> [Work to be completed] Omit all pictures and transcribe only the lines in the entries below that run from the line with "Open the Ruler measurement tool" through the line with "Viewport: 640px width, 400px height.".
[Dataset extract]
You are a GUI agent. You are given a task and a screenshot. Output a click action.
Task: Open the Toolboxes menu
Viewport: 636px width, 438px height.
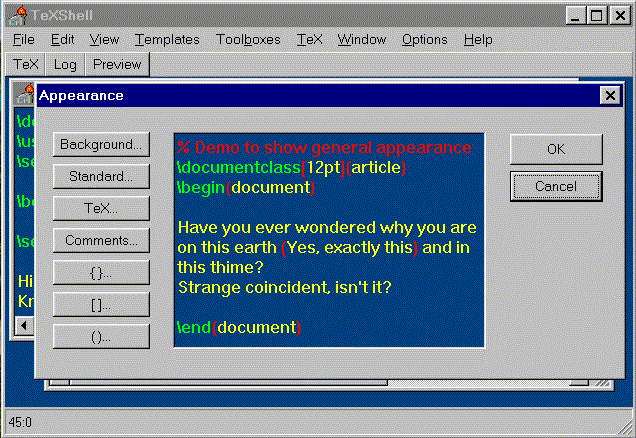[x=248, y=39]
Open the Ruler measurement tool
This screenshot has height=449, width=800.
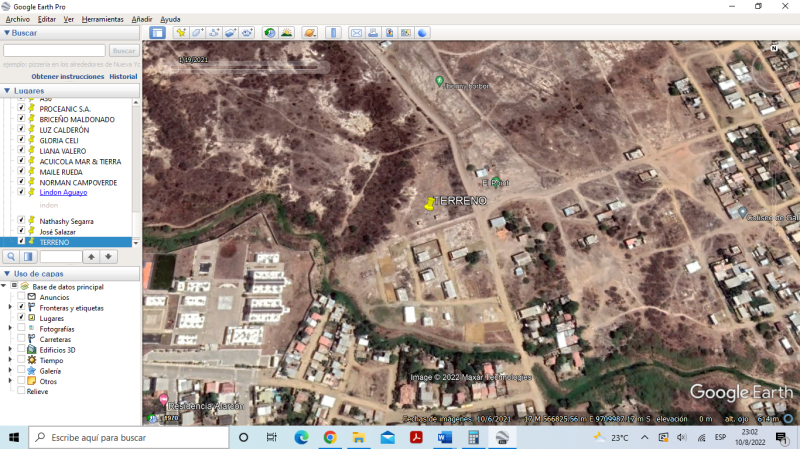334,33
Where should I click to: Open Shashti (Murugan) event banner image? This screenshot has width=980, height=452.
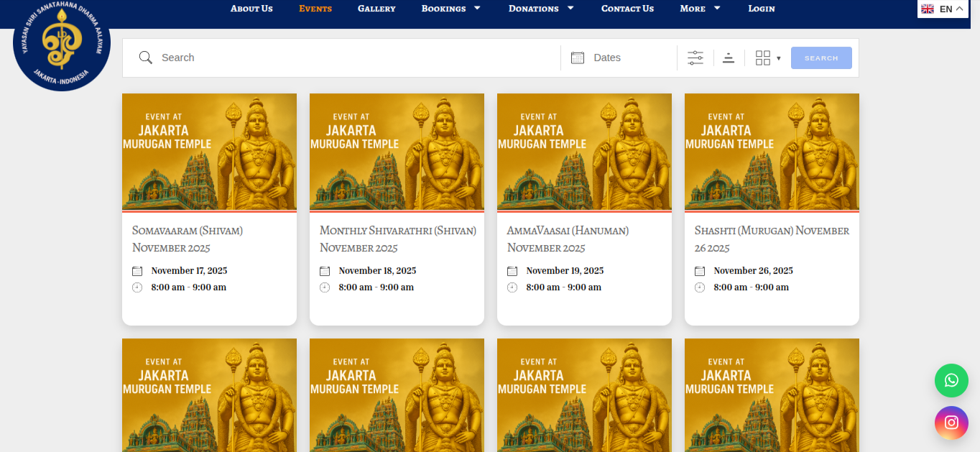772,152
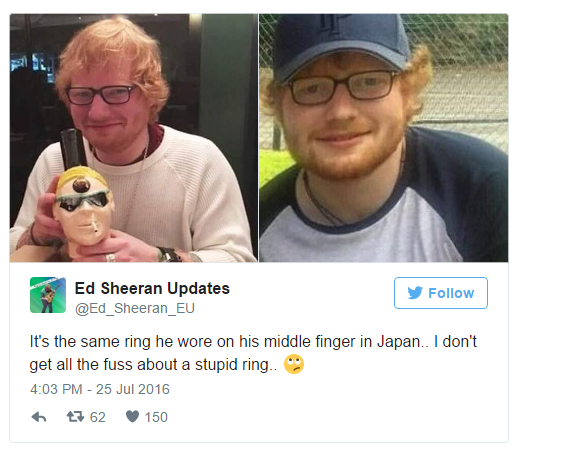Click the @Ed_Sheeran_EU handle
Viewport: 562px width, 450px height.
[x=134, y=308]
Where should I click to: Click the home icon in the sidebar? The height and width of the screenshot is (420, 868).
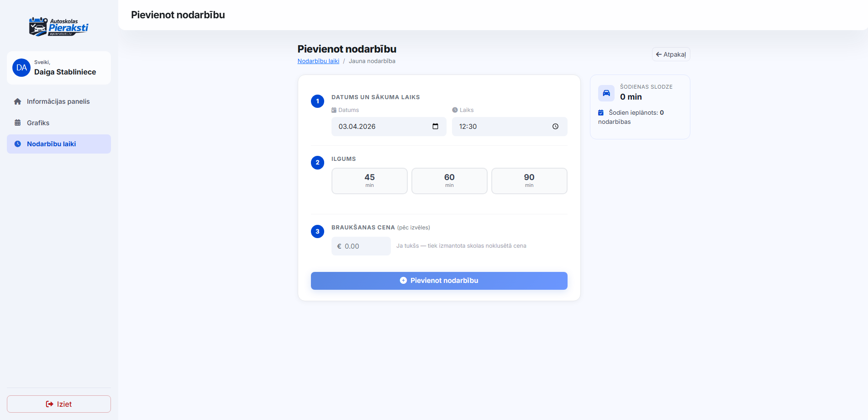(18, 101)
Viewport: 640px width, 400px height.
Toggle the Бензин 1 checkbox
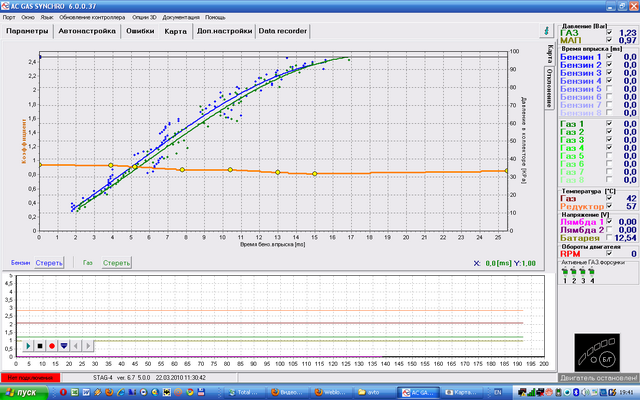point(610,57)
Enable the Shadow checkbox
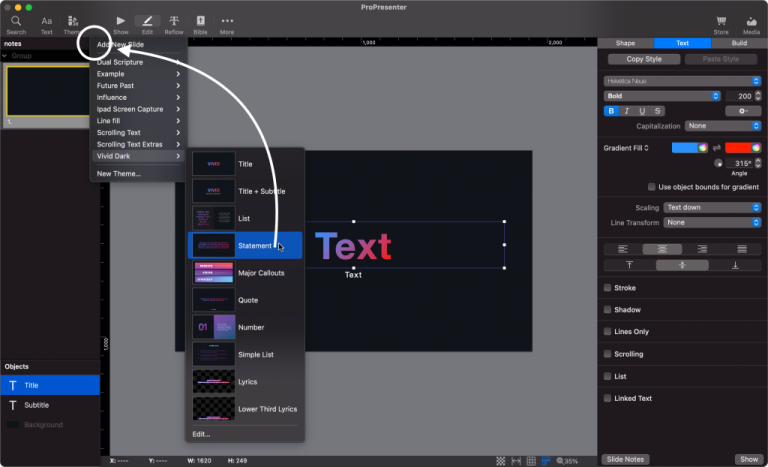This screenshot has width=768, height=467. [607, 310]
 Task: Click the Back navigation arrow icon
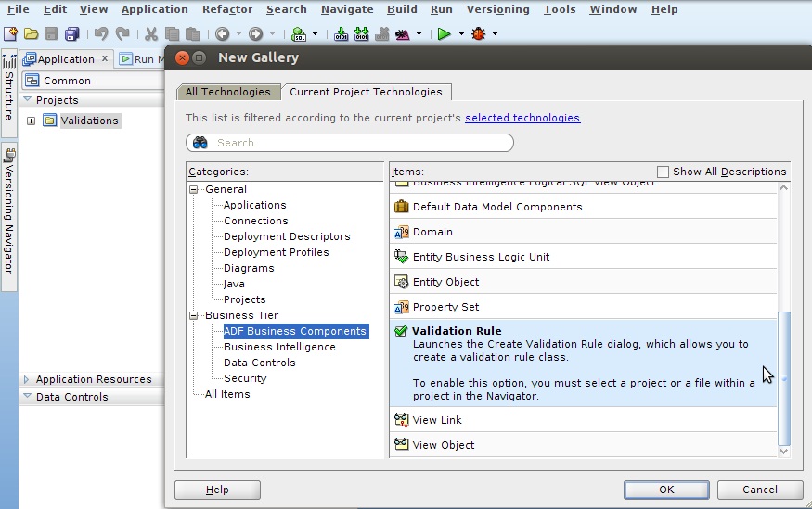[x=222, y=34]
[/Dataset extract]
> [Answer below]
Open the Ruler measurement tool
This screenshot has height=449, width=800.
334,33
Where should I click to: Open Shashti (Murugan) event banner image? This screenshot has width=980, height=452.
772,152
Click the @Ed_Sheeran_EU handle
Viewport: 562px width, 450px height.
[x=134, y=308]
Where should I click to: Click the home icon in the sidebar? The height and width of the screenshot is (420, 868).
(18, 101)
Viewport: 640px width, 400px height.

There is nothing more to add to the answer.